The Minister for Trade, Agribusiness and Industry, Elizabeth Ofosu‑Adjare, has urged businesses to act ethically by reducing prices once the economic or global crises that forced increases have eased.
Speaking at the 10th CEO Summit 2026, the minister acknowledged that price rises can be unavoidable during shocks such as currency depreciation, supply‑chain disruptions, energy crises and pandemics.
However, she warned that it is unacceptable for firms to maintain inflated, crisis‑era prices after operating costs and market conditions have improved.
“If you raised prices because of a genuine emergency, the ethical obligation and reputational imperative is to bring them back down when that emergency passes,” she stated.
According to Hon. Ofosu‑Adjare, businesses that keep charging elevated prices despite cost reductions risk undermining public confidence and damaging the private sector’s reputation.

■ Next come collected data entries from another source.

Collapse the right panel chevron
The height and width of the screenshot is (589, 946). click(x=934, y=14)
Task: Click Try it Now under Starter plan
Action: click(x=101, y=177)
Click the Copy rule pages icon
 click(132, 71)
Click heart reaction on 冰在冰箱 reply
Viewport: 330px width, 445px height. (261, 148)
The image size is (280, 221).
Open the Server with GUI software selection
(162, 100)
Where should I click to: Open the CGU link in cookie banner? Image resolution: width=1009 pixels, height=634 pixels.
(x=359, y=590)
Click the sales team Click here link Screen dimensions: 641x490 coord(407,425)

She pointed to falling fuel prices and easing inflation as examples of improvements consumers expect to see reflected in the price of goods and services.
Hon. Ofosu‑Adjare warned that failing to reduce prices when conditions stabilise could erode public trust, fuel social dissatisfaction and weaken confidence in a competitive, self‑regulating private sector.

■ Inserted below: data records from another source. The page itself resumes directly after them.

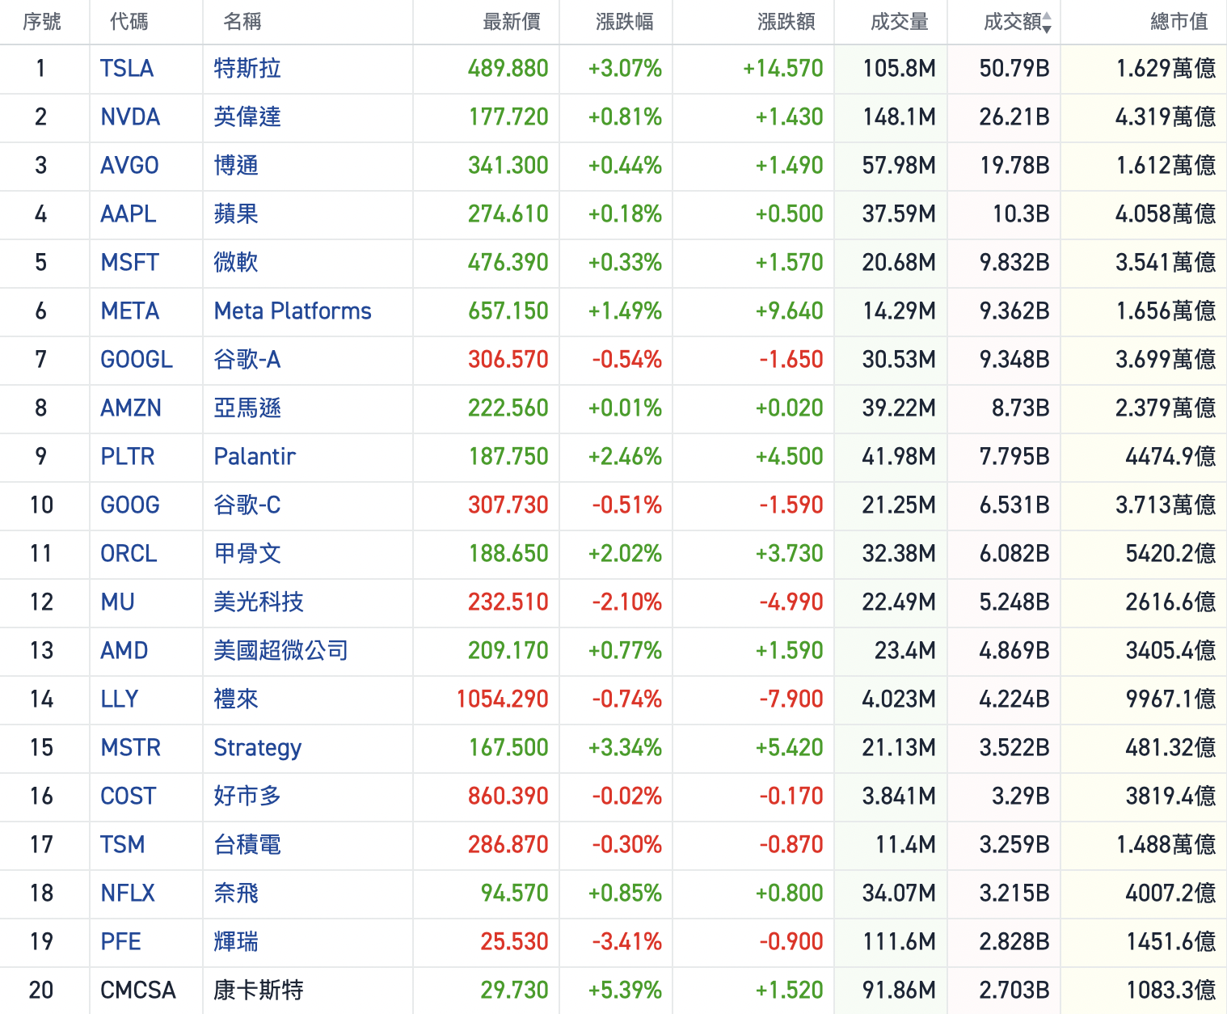Select the CMCSA row's 康卡斯特 name
This screenshot has height=1014, width=1227.
click(x=259, y=991)
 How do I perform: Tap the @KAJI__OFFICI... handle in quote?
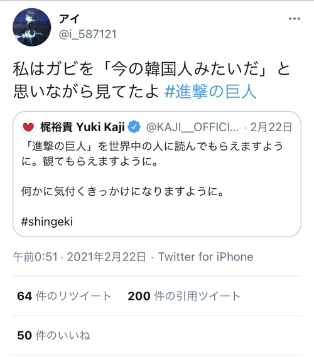tap(192, 127)
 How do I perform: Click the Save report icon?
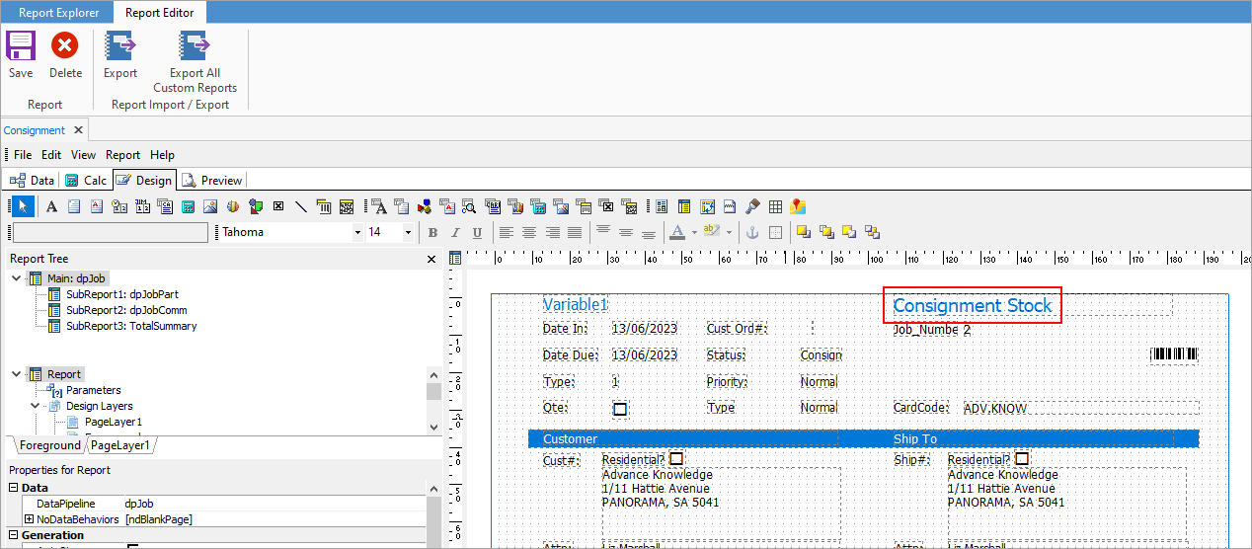pyautogui.click(x=21, y=46)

She appealed to the moral conscience of business leaders to balance profitability with fairness and social responsibility.
The minister concluded that the private sector’s capacity to lead Ghana’s economic development depends on public trust, which can be sustained only if companies exercise pricing power responsibly and transparently.
She urged businesses to reflect fairness and accountability to consumers in their pricing decisions.